Voici ce que proposait le fond d'investissement de Viktor Kožený dans l'un des très nombreux messages publicitaires des fonds d'investissement à cette époque :

Viktor Kožený,  photo: ČT24
« Venez déposer vos 1 000 points et retirez, dès à présent, 3 000 couronnes en espèces. Cette offre est valable jusqu'à révocation. Prenez votre décision maintenant ! Les réformes économiques, ça fonctionne ! Le fond d'investissement Harvard : l'assurance de faire de bons investissements. »

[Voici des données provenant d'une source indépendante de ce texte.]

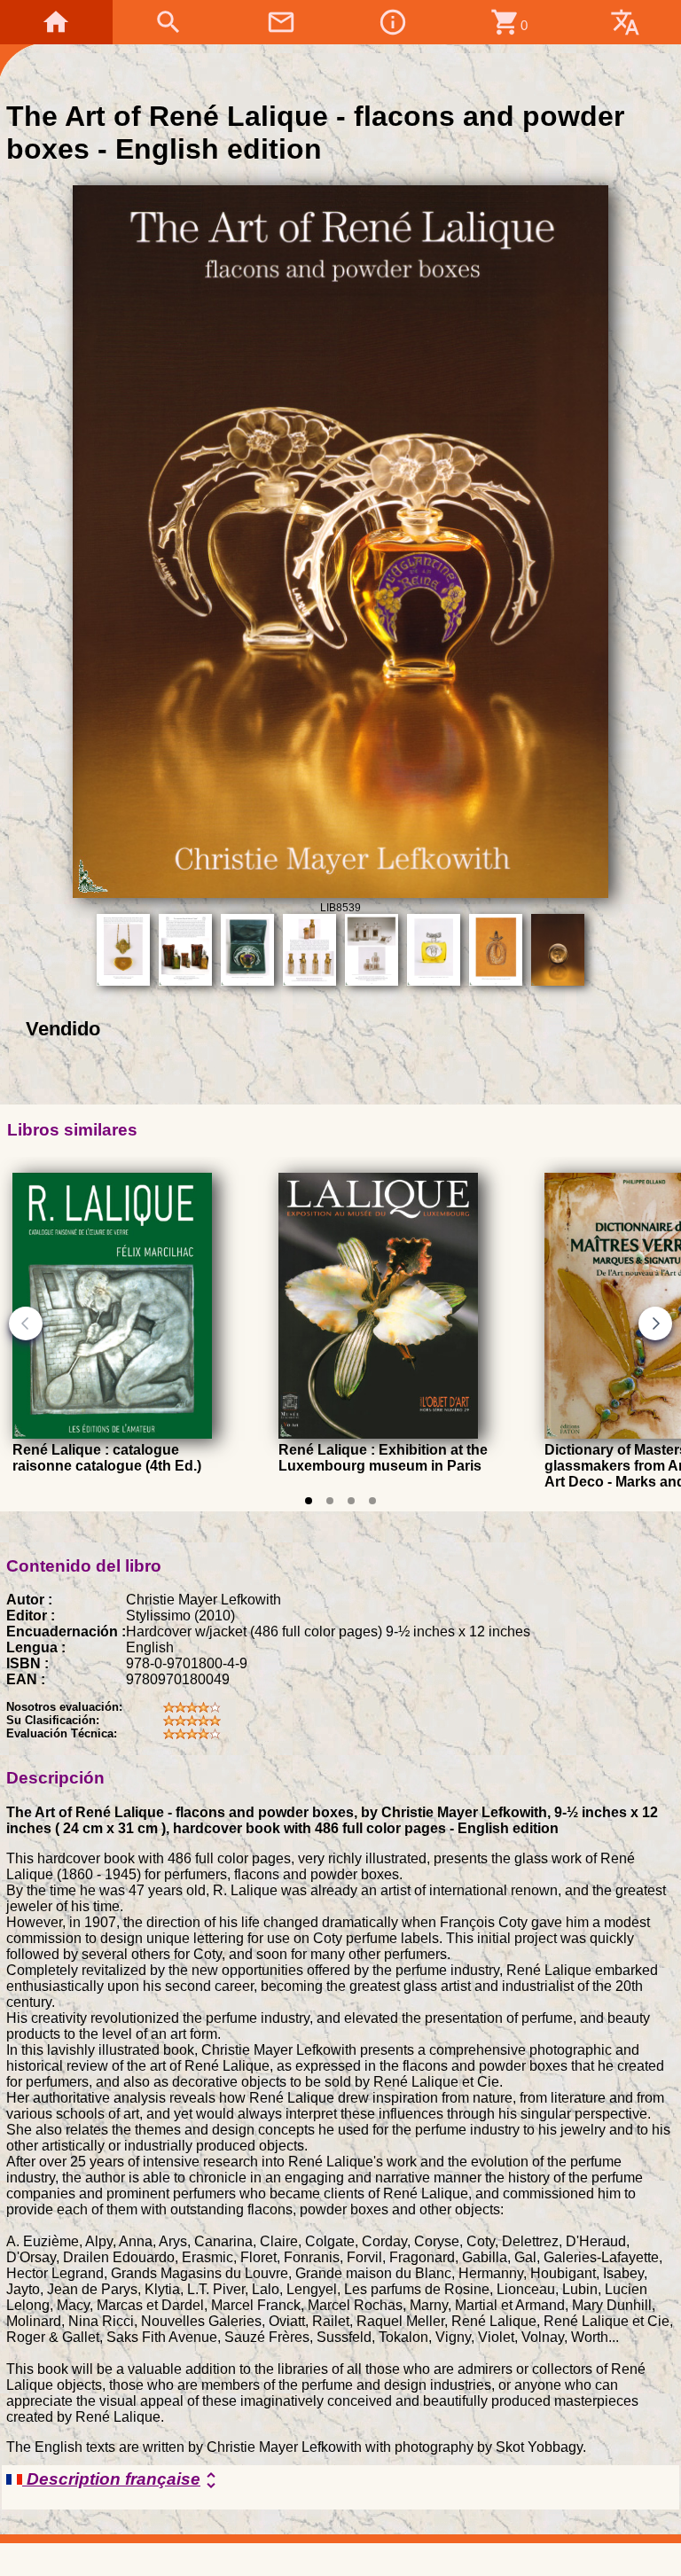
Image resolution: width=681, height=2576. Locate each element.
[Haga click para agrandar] (340, 893)
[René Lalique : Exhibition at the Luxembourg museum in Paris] (378, 1433)
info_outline (393, 22)
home (56, 22)
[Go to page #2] (329, 1500)
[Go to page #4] (372, 1500)
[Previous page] (26, 1323)
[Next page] (655, 1323)
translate (625, 22)
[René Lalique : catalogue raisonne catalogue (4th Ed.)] (112, 1433)
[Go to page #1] (308, 1500)
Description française (122, 2480)
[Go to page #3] (351, 1500)
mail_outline (281, 22)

Cette offre alléchante, d'un fond d'investissement dont le nom à consonance anglo-saxonne pouvait à l'époque sembler rassurant, rencontre un succès important. Les bons permettent à Viktor Kožený d'acquérir de nombreuses entreprises à un prix dérisoire. Il en retire toutes les liquidités et les met à l'abri dans des paradis fiscaux. Il vivrait aujourd'hui aux Bahamas et fait toujours l'objet d'un mandat d'arrêt international. Mais ce n'est pas le seul exemple d'escroquerie et nombreux sont ceux qui ont tenté de tirer avantage de ces privatisations, comme nous le rappelle Anne-Françoise Blüher :

« Il y avait sûrement des possibilités de profiter de ce système. Il y avait aussi d'autres fonds d'investissement qui ont proposé aux gens : ‘je vous achète ce carnet de coupons’, donc, comme je l'ai déjà dit, ça coûtait à peu près 1 000 couronnes. En échange, ils promettaient un gain de peut-être 10 000 couronnes à ces personnes, qui pensaient ainsi gagner beaucoup d'argent. Les gens à l'origine de ces fonds d'investissement étaient doués. Ils savaient bien qu'avec ces coupons, ils seraient capables d'acquérir des entreprises qui avaient beaucoup plus de valeur que les carnets qu'ils avaient précédemment achetés. Parce qu'ils avaient plus d'informations, qu'ils connaissaient mieux la valeur des entreprises, ils ont pu faire beaucoup de profits avec cette privatisation par coupons. »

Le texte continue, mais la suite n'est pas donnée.